Based on those figures, the average household size has decreased from 2.85, to 2.80, to 2.70, to 2.68 or about 2% on average per Census period (ignoring vacancies and second homes).
So let’s make some conservative assumptions, the 2016 population will be 9% greater in 2016 than in 2011 (below each of the increases listed above), an increase of 100,500 people annually. Let’s assume that the household size decreases only slightly by 0.6% (the last period was 0.5%, therefore we went with a lower estimate than the 2% average listed in the above paragraph). So with the 2.67 average household size, the 100,500 population per year would require 40,000 new households per year.

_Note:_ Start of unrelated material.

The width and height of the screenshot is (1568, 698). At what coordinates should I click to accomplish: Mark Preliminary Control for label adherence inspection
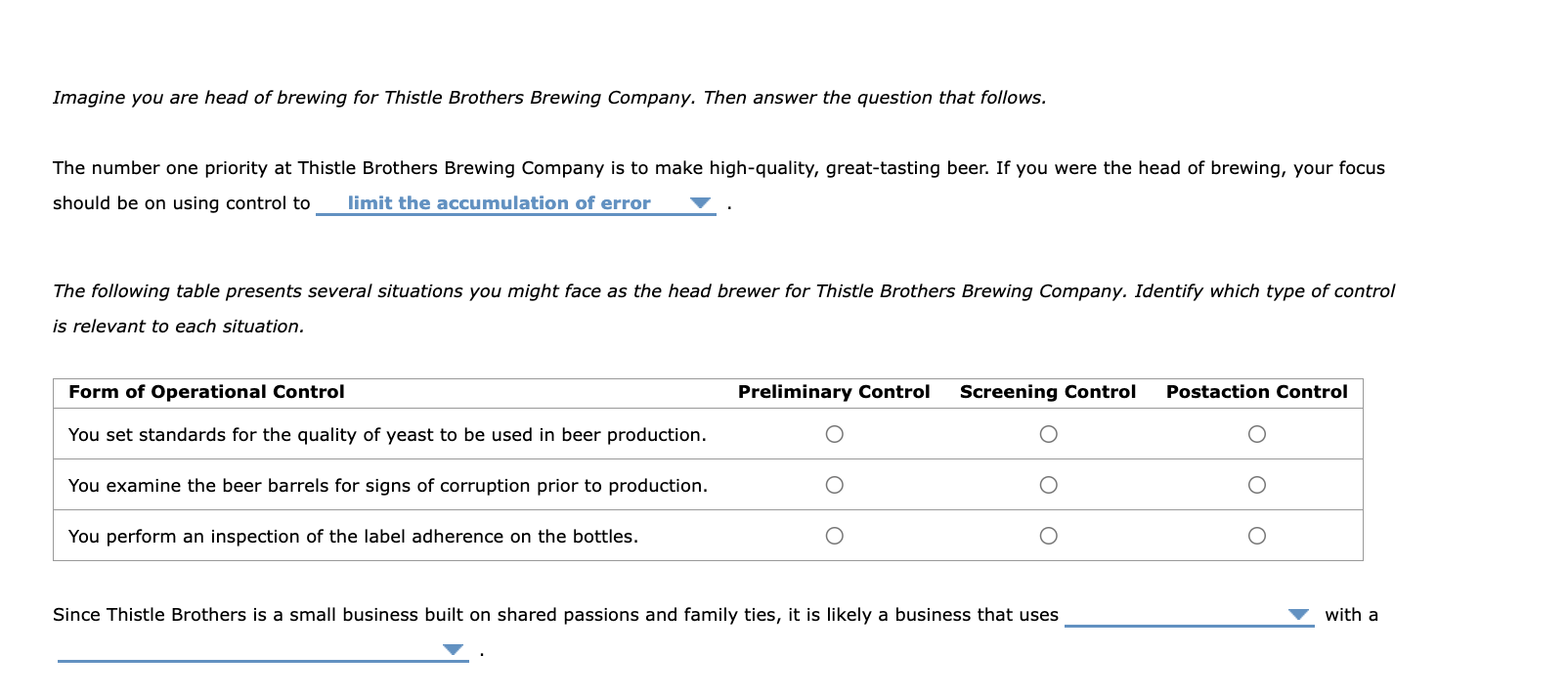[x=834, y=536]
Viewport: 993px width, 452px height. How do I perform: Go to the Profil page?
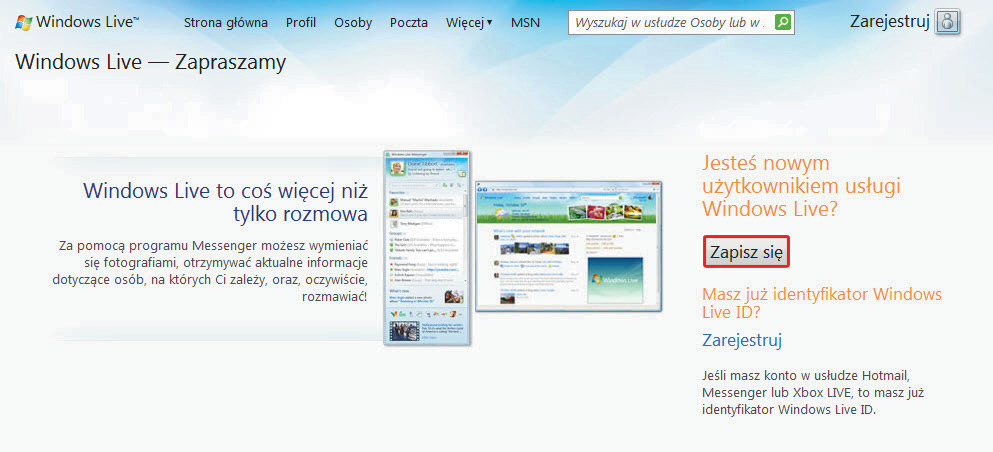(x=300, y=22)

Based on Data from CMHC, there were 33,800 housing completions in the Toronto CMA in 2011, and based off their October 2012 figures, there will be approximately 31,500 by year-end in 2012. That’s significantly lower than 40,000.
A further breakdown shows that 53% of completions in 2011 were condominium apartments and approximately 40% in 2012. However, based on sales in market over the past couple of years, the share of high-rise condominium will increase to above 60% of total completions.
In 2013, there is the possibility of over 25,000-28,000 condominium apartments completing, however, it is more likely that the absolute maximum would be 20,000 to 22,000 unit occupancies (keeping in mind the most condominium completions the CMA has ever delivered in one year was 16,000 in 2010). Based on data from CMHC under construction info, up to 17,000 ‘other’ housing completions could occur in 2013 (single-detached, semi-detached, row & rental apartment). Guess what, that’s still below 40,000!
If the construction industry in Toronto is some how able to deliver 25,000 condominium units in a single year (which many experts in the industry do not believe is possible in the next five years), that’s 63% of 40,000, so yes there is a remote possibility that more than 40,000 units could be completed in one year, but that is expected given that other years will be under 40,000 and our 2011 to 2016 estimates are based on the AVERAGE annual growth in total units.
The way that these articles and reports are written seen to indicate that the overbuilding is a foregone conclusion, that we will be WAY over on what is needed, and from the data we presented, that certainly doesn’t seem to be the case.